Dans un pays aussi riche que le Luxembourg, cette situation vous scandalise-t-elle?
Oui, cette pauvreté a un côté matériel mais aussi un côté dignité humaine. Ce risque conduit les personnes concernées à un très grand manque de participation dans la société. Elles se marginalisent et certaines subissent des discriminations, il y a des préjugés qui se renforcent et il y a toujours le risque de tomber dans une vraie pauvreté. Est-ce qu’ici, dans ce pays riche, j’ai le droit de participer à la société ou suis-je directement ou indirectement exclu?
Un pouvoir, c’est toujours un service; c’est un concept que je prends de ma foi
La politique sociale actuelle est donc défaillante?
Pour combattre le risque de pauvreté, il existe trois instruments : le revenu, les impôts et les transferts sociaux, mais cela ne suffit pas parfois. J’ai l’impression que l’on n’est pas suffisamment motivés pour aider à sortir ces gens du risque de pauvreté parce que l’on est toujours dans ce préjugé qui veut que si on aide trop, on fabrique des assistés paresseux.
J’ai rencontré récemment une personne qui travaille au niveau des professions sociales et qui m’a dit que les gens qu’elle formait ont très souvent peur d’être confrontés au sujet de la pauvreté. On a peur du sujet de la pauvreté parce qu’on ne sait pas trop ce que c’est, comment la décrire. On a aussi peut-être peur de ces gens. Ils ne sont pas pauvres uniquement au niveau matériel, mais aussi au niveau culturel.
Partagez-vous ce sentiment? Les gens ont-ils vraiment peur d’aborder le sujet de la pauvreté?
Oui, je le pense. Mais à cause du problème du logement, beaucoup de gens commencent à comprendre que leurs enfants et petits-enfants seront peut-être concernés par cette problématique et qu’ils entrent dans une phase paradoxale de pauvreté. C’est-à-dire qu’ils vivent dans un pays riche où ils gagnent de l’argent, mais malgré tout ils n’ont plus le droit, entre guillemets, ou la possibilité de vivre d’une façon digne au Luxembourg et de s’y sentir à l’aise.

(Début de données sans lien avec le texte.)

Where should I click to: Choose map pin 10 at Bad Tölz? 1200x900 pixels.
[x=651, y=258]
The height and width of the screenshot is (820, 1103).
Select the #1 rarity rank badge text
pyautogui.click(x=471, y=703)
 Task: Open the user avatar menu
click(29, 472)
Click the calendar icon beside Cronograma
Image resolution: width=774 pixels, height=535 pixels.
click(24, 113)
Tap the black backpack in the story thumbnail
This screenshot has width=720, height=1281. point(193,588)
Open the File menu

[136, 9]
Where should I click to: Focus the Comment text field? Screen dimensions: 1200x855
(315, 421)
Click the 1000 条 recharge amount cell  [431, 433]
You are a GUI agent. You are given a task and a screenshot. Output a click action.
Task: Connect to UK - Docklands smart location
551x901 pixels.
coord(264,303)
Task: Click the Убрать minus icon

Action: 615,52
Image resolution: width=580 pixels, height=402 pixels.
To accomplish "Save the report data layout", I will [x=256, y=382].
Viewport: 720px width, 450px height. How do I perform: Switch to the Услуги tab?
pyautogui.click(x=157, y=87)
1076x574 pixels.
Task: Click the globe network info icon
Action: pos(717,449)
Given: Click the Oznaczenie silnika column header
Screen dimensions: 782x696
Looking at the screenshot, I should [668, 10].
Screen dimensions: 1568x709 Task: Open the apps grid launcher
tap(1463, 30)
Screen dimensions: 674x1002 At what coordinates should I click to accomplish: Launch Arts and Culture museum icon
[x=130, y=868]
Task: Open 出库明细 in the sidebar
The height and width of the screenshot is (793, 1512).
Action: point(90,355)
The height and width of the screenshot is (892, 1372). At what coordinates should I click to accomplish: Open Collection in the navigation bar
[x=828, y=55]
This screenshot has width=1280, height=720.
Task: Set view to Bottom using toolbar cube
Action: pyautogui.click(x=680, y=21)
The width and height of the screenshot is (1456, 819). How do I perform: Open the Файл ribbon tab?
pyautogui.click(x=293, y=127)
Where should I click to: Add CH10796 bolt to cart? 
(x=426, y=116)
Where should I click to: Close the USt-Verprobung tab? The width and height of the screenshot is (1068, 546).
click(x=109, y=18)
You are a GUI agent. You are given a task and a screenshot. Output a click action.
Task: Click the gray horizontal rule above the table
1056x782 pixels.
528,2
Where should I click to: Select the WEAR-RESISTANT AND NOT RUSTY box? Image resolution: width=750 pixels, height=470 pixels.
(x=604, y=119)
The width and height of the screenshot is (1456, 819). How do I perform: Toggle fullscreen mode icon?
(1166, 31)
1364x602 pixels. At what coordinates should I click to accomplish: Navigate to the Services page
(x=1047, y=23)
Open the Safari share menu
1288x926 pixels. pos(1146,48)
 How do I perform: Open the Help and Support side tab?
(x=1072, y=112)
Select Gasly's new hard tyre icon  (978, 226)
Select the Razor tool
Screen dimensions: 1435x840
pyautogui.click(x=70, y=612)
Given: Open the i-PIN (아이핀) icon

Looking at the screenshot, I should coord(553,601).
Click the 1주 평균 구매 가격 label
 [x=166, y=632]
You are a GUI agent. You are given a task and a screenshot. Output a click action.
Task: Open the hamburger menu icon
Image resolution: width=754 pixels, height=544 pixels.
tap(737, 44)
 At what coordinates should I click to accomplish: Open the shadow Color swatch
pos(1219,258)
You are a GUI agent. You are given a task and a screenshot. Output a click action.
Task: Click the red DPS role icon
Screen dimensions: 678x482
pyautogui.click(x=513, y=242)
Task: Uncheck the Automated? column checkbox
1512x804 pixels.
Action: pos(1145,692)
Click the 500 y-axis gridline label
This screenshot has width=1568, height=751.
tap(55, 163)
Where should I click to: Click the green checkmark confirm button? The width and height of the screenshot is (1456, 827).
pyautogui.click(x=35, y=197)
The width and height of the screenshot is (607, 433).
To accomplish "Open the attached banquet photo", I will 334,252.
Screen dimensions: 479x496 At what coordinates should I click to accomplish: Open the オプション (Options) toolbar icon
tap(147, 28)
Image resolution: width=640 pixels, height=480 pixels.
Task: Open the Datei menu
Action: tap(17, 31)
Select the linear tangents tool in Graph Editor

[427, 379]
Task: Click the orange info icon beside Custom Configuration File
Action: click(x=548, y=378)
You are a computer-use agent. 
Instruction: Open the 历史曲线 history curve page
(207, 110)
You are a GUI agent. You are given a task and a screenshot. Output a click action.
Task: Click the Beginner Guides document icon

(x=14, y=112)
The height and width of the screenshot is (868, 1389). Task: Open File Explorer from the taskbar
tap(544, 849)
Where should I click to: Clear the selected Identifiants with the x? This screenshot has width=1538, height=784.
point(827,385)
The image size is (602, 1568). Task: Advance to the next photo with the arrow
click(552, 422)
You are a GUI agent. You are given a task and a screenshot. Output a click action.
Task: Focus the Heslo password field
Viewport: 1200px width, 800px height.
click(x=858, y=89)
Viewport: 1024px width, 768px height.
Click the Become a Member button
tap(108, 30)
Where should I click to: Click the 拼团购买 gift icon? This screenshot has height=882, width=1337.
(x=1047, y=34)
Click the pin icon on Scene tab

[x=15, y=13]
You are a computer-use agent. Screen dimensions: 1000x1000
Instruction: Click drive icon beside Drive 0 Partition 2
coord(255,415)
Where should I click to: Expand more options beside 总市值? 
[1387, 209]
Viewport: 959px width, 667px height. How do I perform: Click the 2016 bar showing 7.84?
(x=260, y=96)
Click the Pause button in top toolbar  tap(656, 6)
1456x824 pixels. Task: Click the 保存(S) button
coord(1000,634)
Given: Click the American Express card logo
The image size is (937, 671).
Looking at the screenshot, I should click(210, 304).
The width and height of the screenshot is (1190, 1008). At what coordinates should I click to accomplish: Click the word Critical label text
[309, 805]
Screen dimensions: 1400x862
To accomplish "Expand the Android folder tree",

J’ai regardé récemment une émission sur la politique de logement de ces trente dernières années qui posait clairement la question : habiter le Luxembourg, est-ce un droit ou un luxe? Pour moi, c’est un droit et on nous ôte ce droit. Dès lors, c’est une forme de pauvreté. Les gens commencent à comprendre que le système ne va pas profiter à leurs enfants et petits-enfants. Vous savez, un jour une personne m’a dit : « Je te souhaite que les pauvres soient tes amis. » C’est une phrase que j’ai retenue. Oui, je veux que les pauvres soient mes amis et j’aime l’idée de les avoir dans ma tête et dans mon cœur.
Justement, à mi-parcours de la législature, quelles sont vos impressions sur la marche du pouvoir, vous qui avez dit un jour que vous représentiez à la Chambre ceux que personne d’autre ne représentait?
Bon, je ne dirais pas « personne d’autre », mais peu de gens en tout cas. Mais je ne veux pas seulement représenter les gens pauvres, mais aussi la jeunesse, les familles. Ce qui est très intéressant en politique, c’est ce travail d’équilibre. Sur un sujet comme la pauvreté, je sais que si je présente mes idées, je cherche l’équilibre. Peut-être le patronat aura d’autres propositions, donc je vais essayer de parler aux patrons, essayer de les comprendre.
Un des groupes de travail au CSV se penchait sur l’économie et je m’y suis inscrit pour comprendre comment était mené ce travail d’équilibre au Luxembourg. Je veux proposer du social qui soit réaliste. L’idéologie, c’est de dire je m’empare de mes sujets et l’équilibre ne m’intéresse pas, contrairement au réalisme.
Pour moi, le pouvoir, c’est de comprendre, d’écouter, de dialoguer, de trouver des compromis tout en sachant ce que je veux défendre. Un pouvoir c’est toujours un service; c‘est un concept que je prends de ma foi. Ce serait intéressant d’avoir un jour la possibilité de proposer des idées dans un gouvernement, mais je ne veux pas me fixer sur cette idée. Pour l’instant, c’est le moment où je peux comprendre et apprendre. Je m’intéresse à des tas de sujets comme la vigilance des entreprises, les sujets d’immigration et d’intégration. Tout ce qui fait une société où on respecte les droits de l’homme afin que chaque être humain soit respecté et que l’on puisse vivre ensemble, voilà ce qui me passionne.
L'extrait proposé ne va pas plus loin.